> Source text:
* * *

Motivation: Artists choose content removed from reality is easily understood as the result of their creative musings. The power of that imagination is made manifest through our engagement and reaction to paintings like Ingres’ “La Grande Odalisque.” When this energy is positive it leads to enjoyment and enrichment. However, when it’s negative – xenophobia, censorship, vilification, stereotyping and fear are appropriated.
Artwork of the Orient (as done by Occidentals) of the last 300 years, which coincide with the period of “Enlightenment,” lack understanding today. By revisiting The Grande Odalisque by Ingres, we can better appreciate what was being imagined. By exploring concepts of cultural superiority and sexism inherent in Ingres painting of “The Other,” as well as understanding the shift away from Neoclassicism in content, we can better understand the fallacies of existent Occidental thought when the painting was produced.
Problem statement: Current culture may not understand the “imaginative” vs. the real circumstances under which these works were created. The result is a misrepresentation of a highly valued artwork. The deeper mysteries still remain shrouded in our current imagination where useless assumptions fill the void. This vacuum stimulates negative imagination about The Near East, stirs inaccuracies about nudity, who this woman really is, what she represents, women’s roles, and the improper Occidental appropriations to words like “Odalisque, “concubine,” “courtesan,” and “harem.” As well, it generates a false understanding of the culture it depicts. In fact, I would argue the painting itself is wholly imagined and does not depict anything of realistic import… including the physical implausibility of her body. The Odalisque is one of the world’s most revered paintings but also one of the most deceitful.
When we understand the real meanings and signifiers of cultural imagination at work i.e., the meaning of an “odalisque” for the Occident in context to an unenlightened period of human history, we can mitigate projecting/transferring cultural bias and negative imagination. We can only then truly appreciate and have a glimpse of the verisimilitude of human condition to be found in Orientalist Art.
A native Angeleno, Lori Escalera centered her artistic life in Southern California. In the 1990s, Lori shifted away from corporate work to Fine Art. Her artistic interests are figurative. Escalera questions the artist’s place in the continuum of Art History. She is a cross medium artist, who works in oil paint & pastel. In 1994, she began chalking and is recognized as a global Pavement Artist in Madonnari style work. She collaborated on two World Record attempts for largest 3D Pavement Art in FL (2014/15).

* * *

> Supplied entries:
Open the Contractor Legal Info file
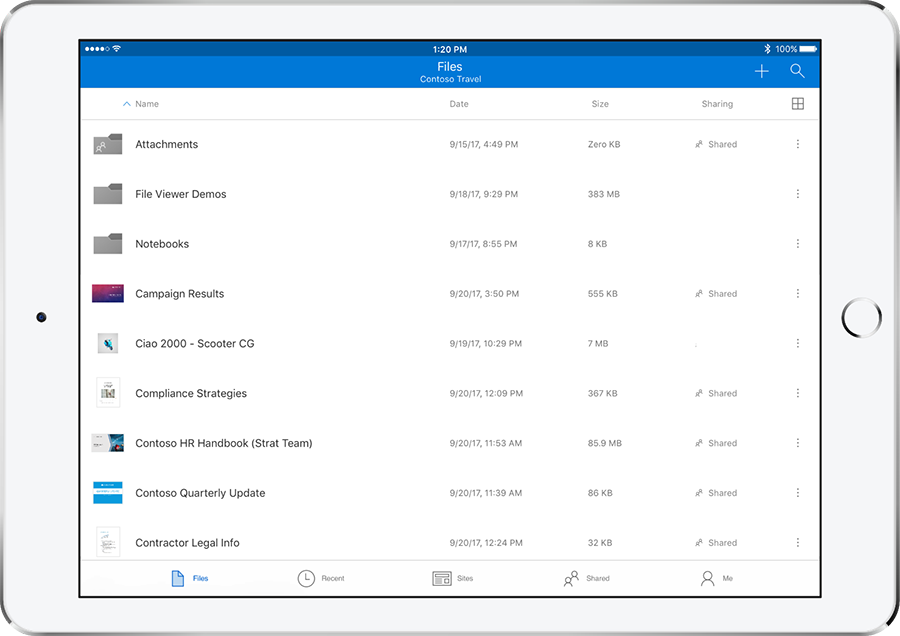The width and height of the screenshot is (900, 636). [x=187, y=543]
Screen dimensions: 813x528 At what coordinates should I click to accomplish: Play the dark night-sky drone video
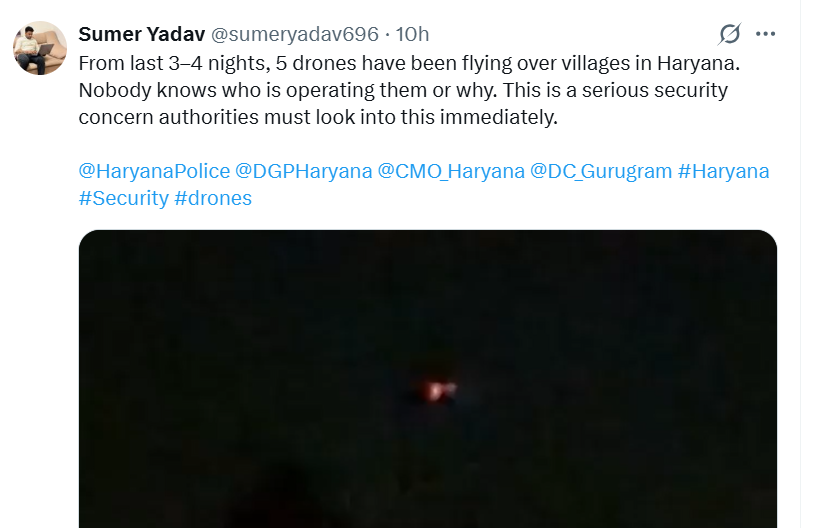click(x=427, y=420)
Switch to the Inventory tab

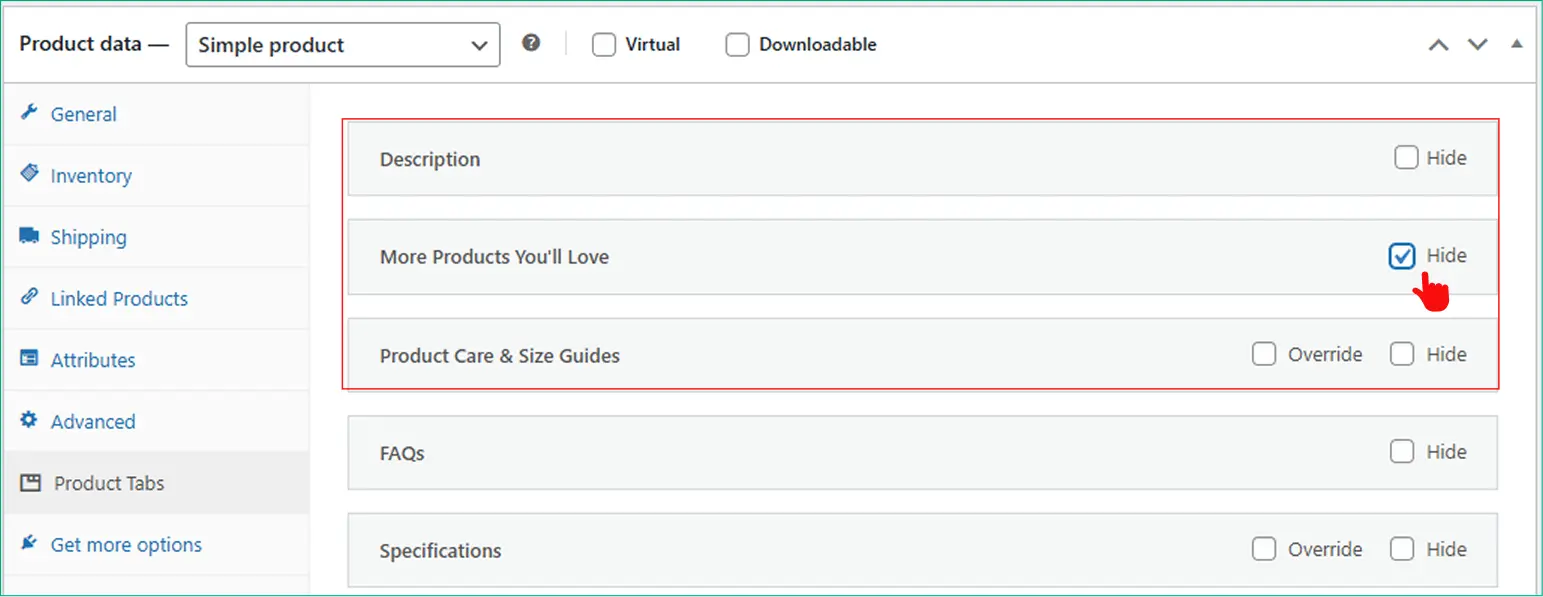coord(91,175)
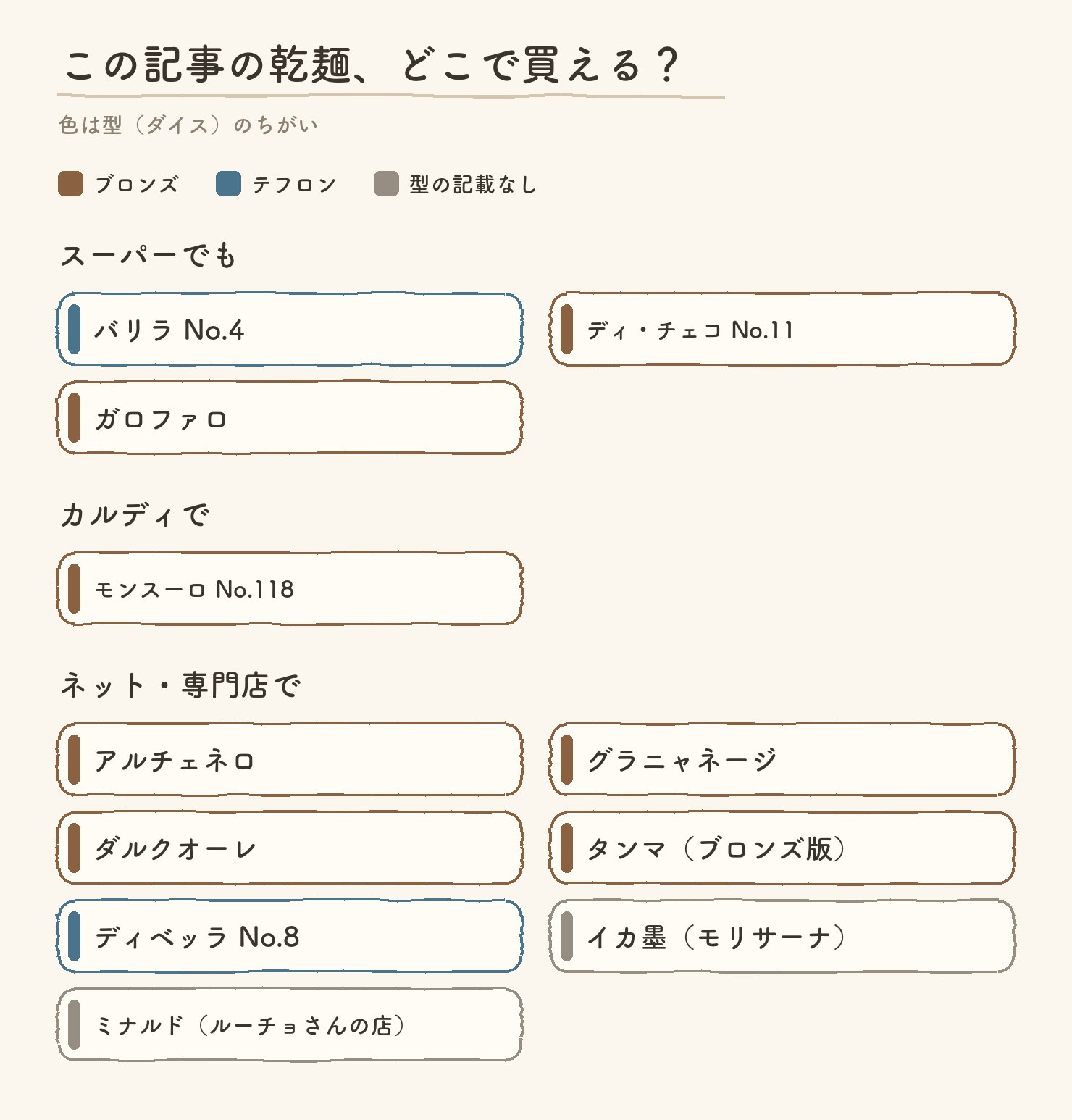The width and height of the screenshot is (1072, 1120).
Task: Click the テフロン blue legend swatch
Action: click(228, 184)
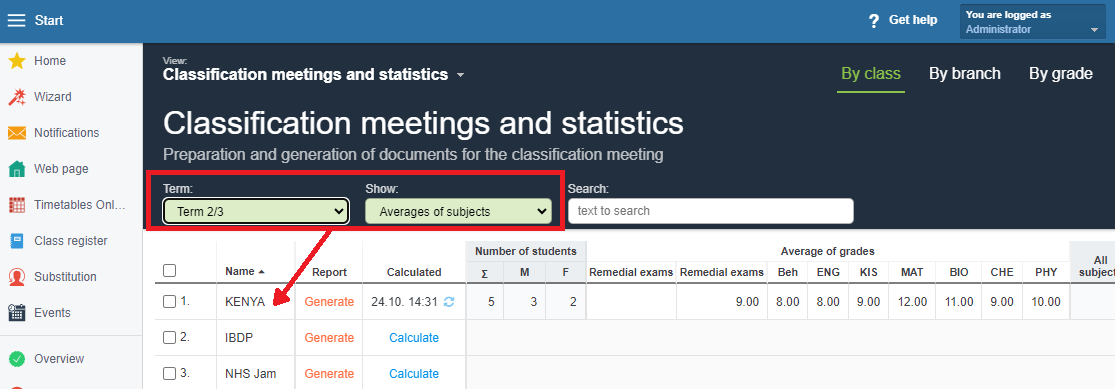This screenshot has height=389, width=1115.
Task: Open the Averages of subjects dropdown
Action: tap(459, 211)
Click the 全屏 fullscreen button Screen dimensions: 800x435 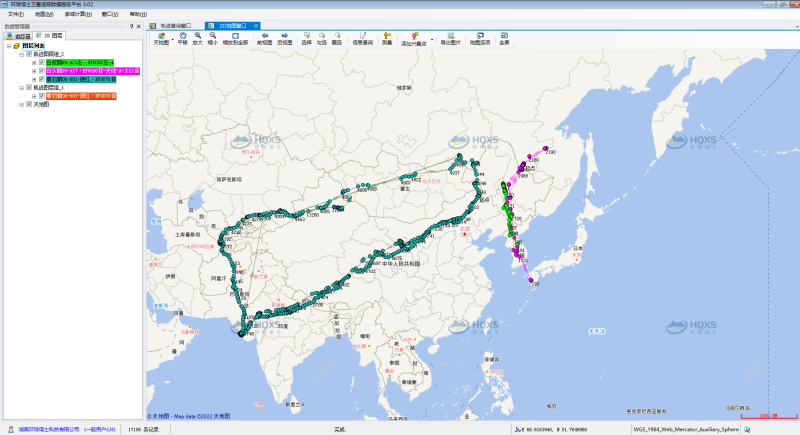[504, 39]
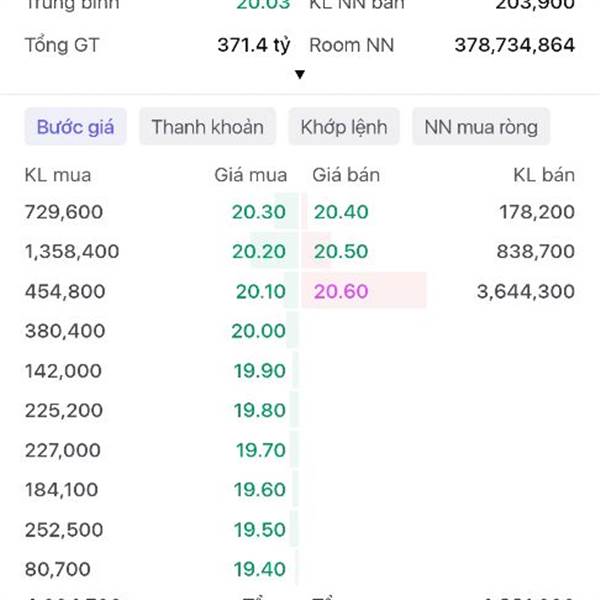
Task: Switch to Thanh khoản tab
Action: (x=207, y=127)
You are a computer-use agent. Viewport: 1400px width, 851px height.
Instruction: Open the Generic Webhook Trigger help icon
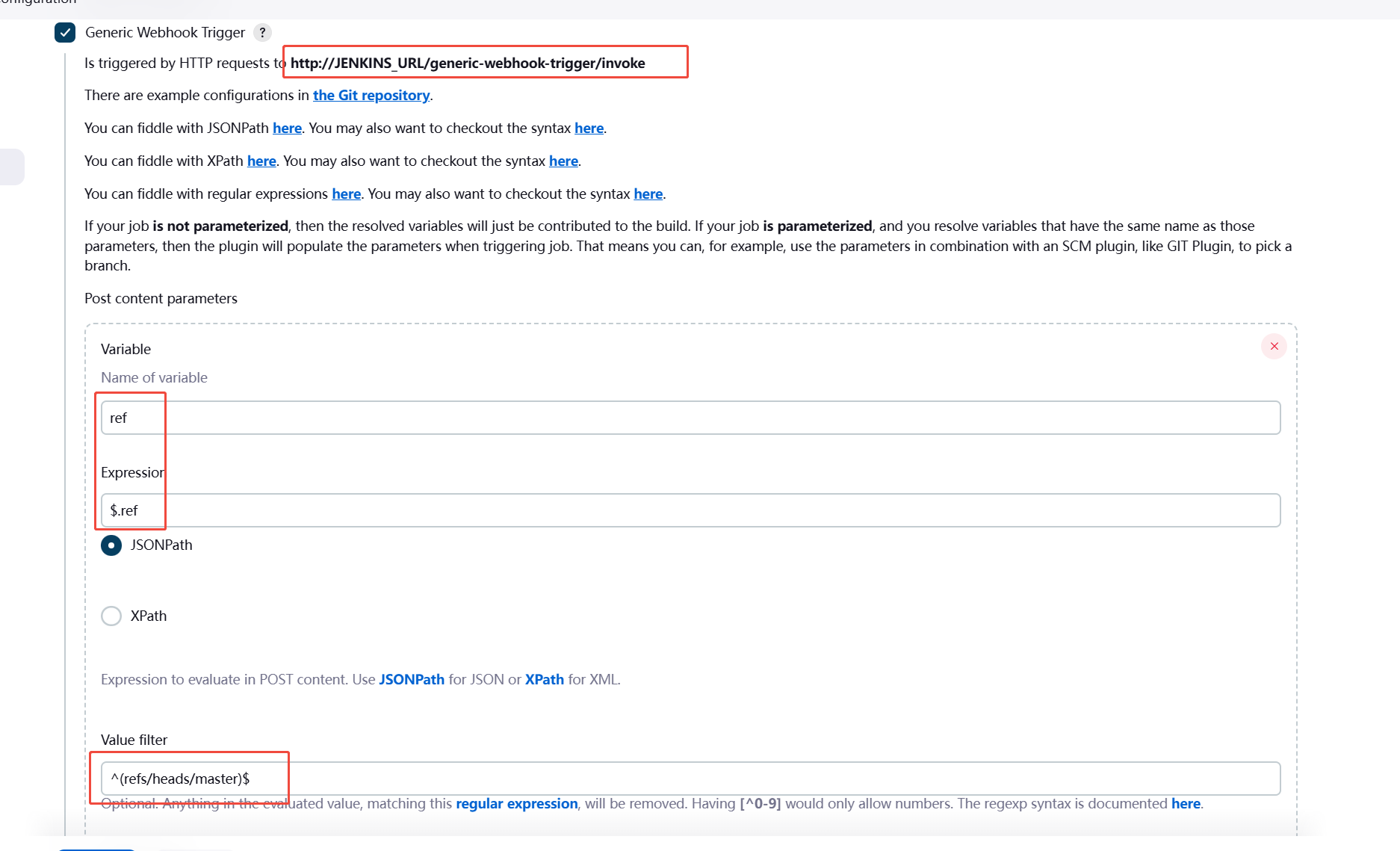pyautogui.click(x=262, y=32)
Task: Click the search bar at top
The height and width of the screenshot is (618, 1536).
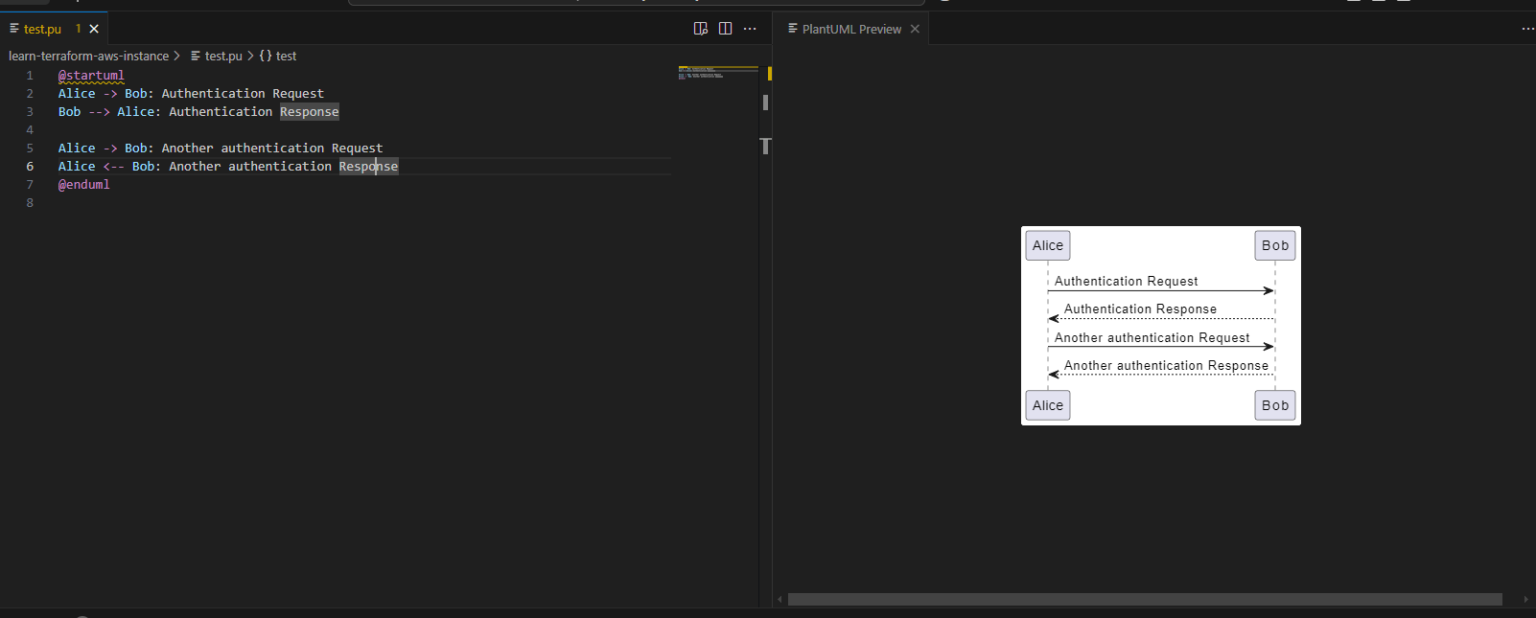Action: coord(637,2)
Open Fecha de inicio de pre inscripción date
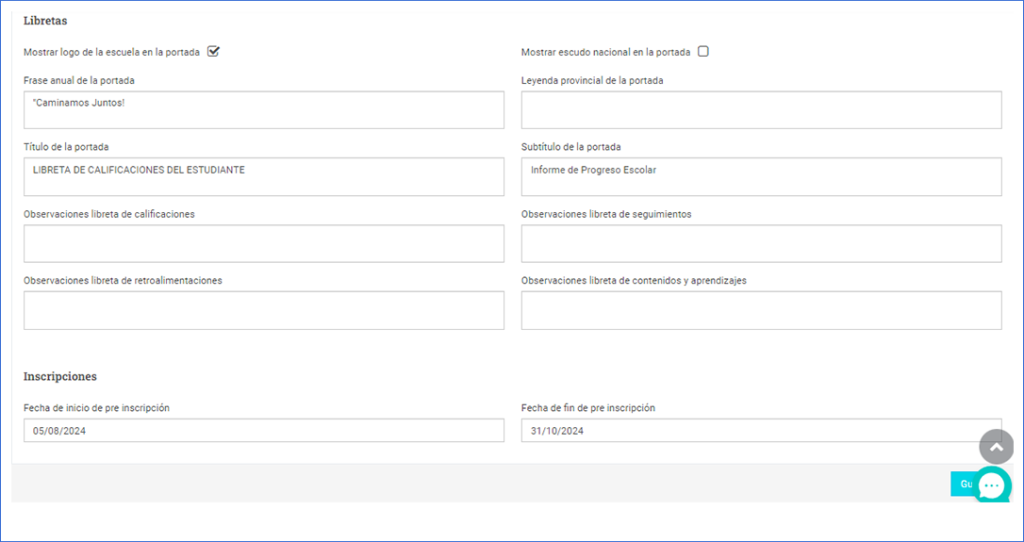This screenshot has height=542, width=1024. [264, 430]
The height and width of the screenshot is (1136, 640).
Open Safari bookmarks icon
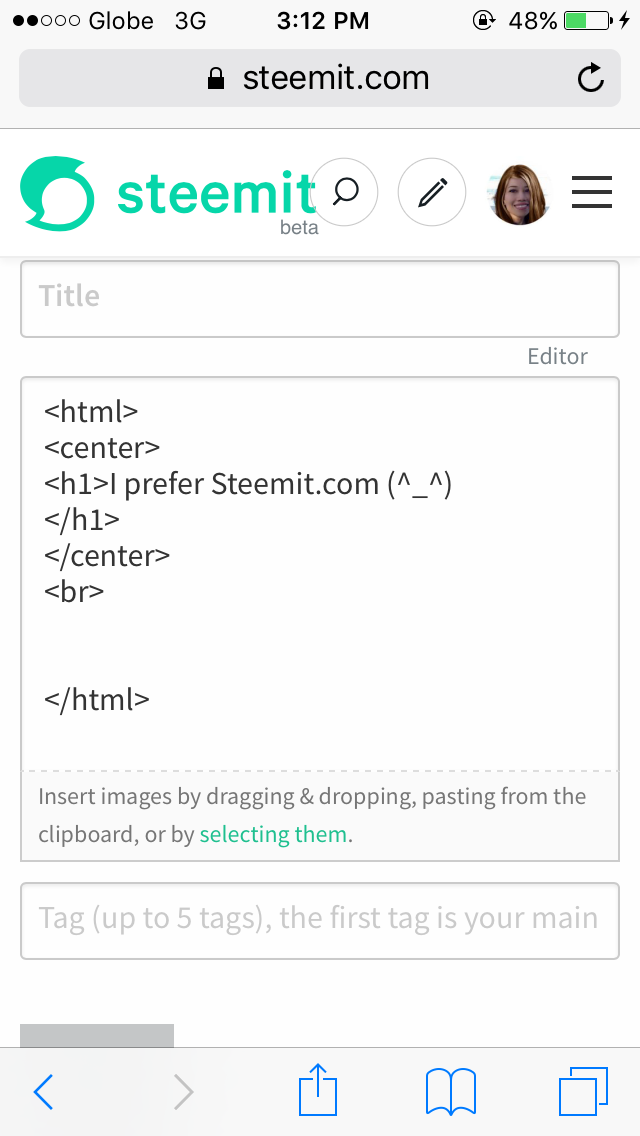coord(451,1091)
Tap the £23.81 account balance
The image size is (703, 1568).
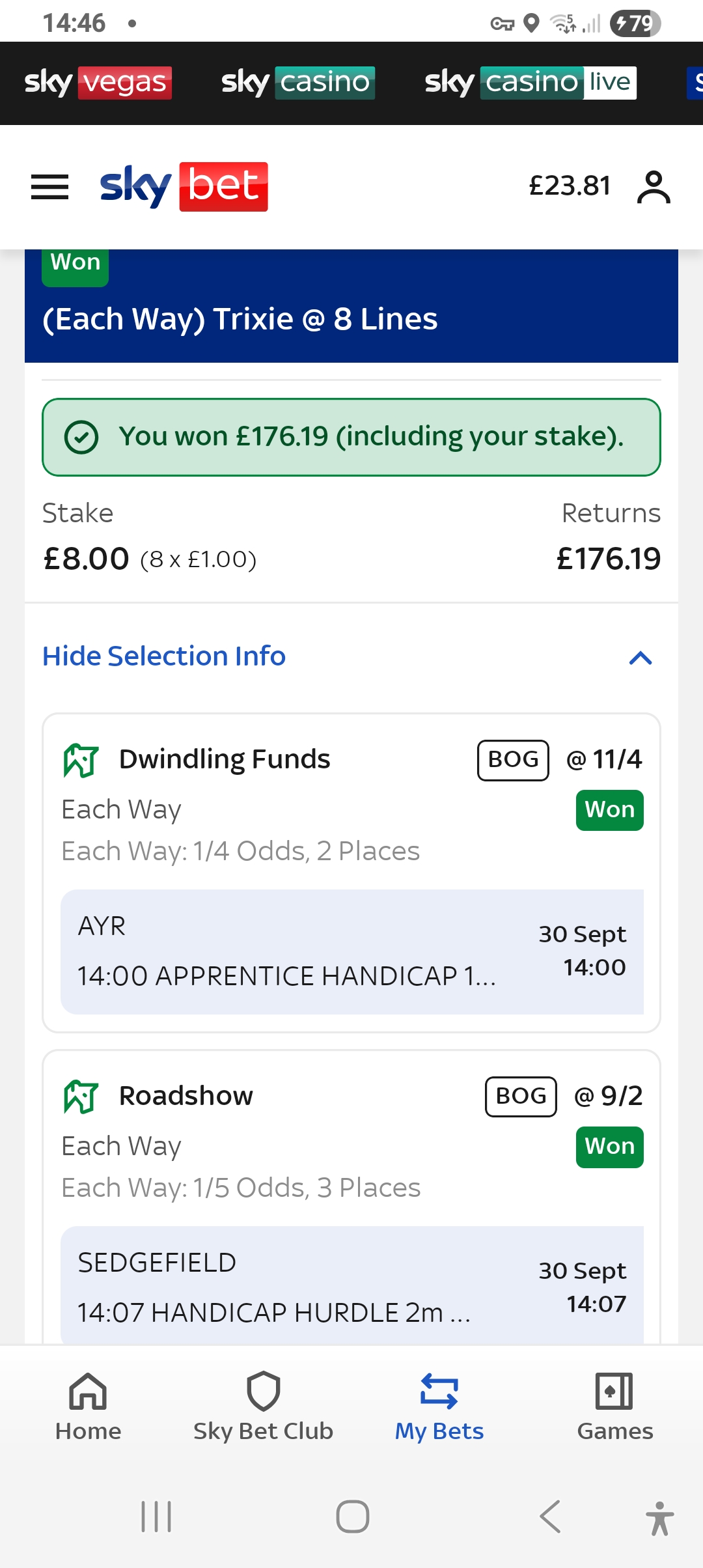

* * *

> Activities:
• 1. Please output the passage from the Grande Odalisque text exactly, starting with "When we understand" and going on through "in Orientalist Art.".
• 2. Answer these questions using the Grande Odalisque text above:
(a) With what period does the text say the last 300 years of Occidental artwork of the Orient coincide?
(b) In what year did Lori Escalera begin chalking?
(c) In what two mediums does Escalera work as a cross medium artist?

> Answers to the exercise:
• 1.
When we understand the real meanings and signifiers of cultural imagination at work i.e., the meaning of an “odalisque” for the Occident in context to an unenlightened period of human history, we can mitigate projecting/transferring cultural bias and negative imagination. We can only then truly appreciate and have a glimpse of the verisimilitude of human condition to be found in Orientalist Art.

• 2.
(a) The period of "Enlightenment."
(b) 1994.
(c) Oil paint and pastel.